Turn the items from the line with "This screenshot has height=662, width=1024." to the line with "Looking at the screenshot, I should click(x=65, y=30)." into a Markdown table with the columns Row and Line text, leaving out any blank lines.

======== Data supplied

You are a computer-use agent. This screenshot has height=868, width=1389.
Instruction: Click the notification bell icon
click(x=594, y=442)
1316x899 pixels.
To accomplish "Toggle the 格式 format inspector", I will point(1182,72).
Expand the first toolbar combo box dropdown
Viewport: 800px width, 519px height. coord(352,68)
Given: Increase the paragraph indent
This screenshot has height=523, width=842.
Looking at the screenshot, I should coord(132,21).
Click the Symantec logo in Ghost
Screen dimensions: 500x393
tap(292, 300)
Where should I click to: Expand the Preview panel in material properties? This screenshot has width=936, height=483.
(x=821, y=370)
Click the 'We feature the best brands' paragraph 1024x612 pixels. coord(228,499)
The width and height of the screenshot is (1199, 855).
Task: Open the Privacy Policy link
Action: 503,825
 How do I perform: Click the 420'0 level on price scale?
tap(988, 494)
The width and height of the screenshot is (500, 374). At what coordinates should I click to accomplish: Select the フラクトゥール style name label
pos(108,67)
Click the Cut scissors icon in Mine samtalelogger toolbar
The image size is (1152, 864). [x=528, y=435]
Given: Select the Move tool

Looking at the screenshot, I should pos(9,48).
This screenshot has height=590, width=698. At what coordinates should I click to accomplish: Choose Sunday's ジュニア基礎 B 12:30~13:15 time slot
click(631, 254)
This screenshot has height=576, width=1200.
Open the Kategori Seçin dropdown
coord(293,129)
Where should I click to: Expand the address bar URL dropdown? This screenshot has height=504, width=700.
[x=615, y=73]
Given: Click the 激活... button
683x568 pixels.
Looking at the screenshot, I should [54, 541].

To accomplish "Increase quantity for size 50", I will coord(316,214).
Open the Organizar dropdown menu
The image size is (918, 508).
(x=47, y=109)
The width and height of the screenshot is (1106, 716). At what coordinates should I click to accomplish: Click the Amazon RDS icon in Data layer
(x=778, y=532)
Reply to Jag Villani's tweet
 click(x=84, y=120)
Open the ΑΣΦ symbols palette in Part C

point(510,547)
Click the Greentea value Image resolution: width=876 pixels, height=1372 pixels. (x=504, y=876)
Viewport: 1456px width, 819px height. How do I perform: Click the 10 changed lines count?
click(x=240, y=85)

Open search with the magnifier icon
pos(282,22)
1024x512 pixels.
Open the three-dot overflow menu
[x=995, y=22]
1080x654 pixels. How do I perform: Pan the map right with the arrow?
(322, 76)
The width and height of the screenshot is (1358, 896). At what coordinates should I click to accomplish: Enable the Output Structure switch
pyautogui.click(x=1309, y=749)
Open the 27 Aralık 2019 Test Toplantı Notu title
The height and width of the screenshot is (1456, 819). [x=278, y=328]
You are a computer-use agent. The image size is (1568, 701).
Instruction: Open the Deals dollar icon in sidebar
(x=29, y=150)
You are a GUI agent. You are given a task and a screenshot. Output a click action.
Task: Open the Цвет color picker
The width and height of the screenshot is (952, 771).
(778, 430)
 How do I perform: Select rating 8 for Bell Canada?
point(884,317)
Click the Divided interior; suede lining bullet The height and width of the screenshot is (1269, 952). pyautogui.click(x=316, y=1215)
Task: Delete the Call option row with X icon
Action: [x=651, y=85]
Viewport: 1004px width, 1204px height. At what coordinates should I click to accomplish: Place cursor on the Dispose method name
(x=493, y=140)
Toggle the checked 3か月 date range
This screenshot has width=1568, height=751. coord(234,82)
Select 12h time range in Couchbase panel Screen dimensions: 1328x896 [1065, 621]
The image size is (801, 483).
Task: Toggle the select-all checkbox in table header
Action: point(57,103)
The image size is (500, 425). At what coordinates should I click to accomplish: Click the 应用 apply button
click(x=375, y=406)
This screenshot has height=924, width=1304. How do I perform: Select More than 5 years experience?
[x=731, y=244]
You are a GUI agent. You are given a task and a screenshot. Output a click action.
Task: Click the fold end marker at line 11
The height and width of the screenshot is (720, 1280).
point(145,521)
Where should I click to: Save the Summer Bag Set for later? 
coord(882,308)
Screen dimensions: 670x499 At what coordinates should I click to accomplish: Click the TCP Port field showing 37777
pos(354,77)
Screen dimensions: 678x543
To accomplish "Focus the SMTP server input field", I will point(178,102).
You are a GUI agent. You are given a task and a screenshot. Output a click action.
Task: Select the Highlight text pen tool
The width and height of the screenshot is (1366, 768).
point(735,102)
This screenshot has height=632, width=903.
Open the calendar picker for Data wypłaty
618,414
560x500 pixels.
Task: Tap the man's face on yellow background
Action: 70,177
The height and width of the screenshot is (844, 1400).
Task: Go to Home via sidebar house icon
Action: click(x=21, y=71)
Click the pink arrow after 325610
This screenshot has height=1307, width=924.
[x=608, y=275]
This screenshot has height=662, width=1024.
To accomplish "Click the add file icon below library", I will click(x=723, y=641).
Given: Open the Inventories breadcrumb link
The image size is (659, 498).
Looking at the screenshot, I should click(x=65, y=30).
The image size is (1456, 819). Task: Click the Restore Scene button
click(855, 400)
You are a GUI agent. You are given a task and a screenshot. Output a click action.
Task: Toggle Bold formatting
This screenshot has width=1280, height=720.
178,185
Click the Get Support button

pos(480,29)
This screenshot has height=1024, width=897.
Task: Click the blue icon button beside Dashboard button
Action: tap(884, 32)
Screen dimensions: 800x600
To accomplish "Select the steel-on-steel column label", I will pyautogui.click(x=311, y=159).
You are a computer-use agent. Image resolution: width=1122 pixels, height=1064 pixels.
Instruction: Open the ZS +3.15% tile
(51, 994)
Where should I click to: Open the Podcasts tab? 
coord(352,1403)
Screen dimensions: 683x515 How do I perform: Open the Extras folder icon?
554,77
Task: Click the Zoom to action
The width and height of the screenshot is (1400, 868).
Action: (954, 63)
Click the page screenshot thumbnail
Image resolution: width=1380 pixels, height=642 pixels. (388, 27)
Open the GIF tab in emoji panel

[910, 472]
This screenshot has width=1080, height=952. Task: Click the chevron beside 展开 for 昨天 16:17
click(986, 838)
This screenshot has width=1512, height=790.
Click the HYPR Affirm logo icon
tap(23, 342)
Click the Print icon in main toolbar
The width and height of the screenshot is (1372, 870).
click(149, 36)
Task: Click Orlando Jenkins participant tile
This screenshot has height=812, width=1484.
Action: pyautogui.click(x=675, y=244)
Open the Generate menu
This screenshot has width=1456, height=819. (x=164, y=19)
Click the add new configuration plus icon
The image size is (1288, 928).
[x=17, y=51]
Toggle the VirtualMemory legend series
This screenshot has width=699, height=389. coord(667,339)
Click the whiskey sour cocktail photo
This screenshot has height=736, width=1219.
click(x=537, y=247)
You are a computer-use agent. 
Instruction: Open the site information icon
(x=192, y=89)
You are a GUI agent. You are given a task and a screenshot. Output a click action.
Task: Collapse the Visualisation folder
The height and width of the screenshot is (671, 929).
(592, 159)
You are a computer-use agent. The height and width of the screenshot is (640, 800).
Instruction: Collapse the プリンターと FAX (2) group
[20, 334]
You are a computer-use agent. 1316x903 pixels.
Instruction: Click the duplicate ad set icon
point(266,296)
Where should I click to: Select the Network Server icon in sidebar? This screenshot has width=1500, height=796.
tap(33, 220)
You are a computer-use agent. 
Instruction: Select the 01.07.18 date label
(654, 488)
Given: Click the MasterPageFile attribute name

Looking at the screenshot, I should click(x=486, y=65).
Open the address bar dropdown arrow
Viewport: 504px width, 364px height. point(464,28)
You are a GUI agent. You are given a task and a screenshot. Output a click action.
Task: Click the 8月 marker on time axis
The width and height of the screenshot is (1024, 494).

================

> _Reply to the task_
| Row | Line text |
|---|---|
| 1 | This screenshot has height=662, width=1024. |
| 2 | To accomplish "Click the add file icon below library", I will click(x=723, y=641). |
| 3 | Given: Open the Inventories breadcrumb link |
| 4 | The image size is (659, 498). |
| 5 | Looking at the screenshot, I should click(x=65, y=30). |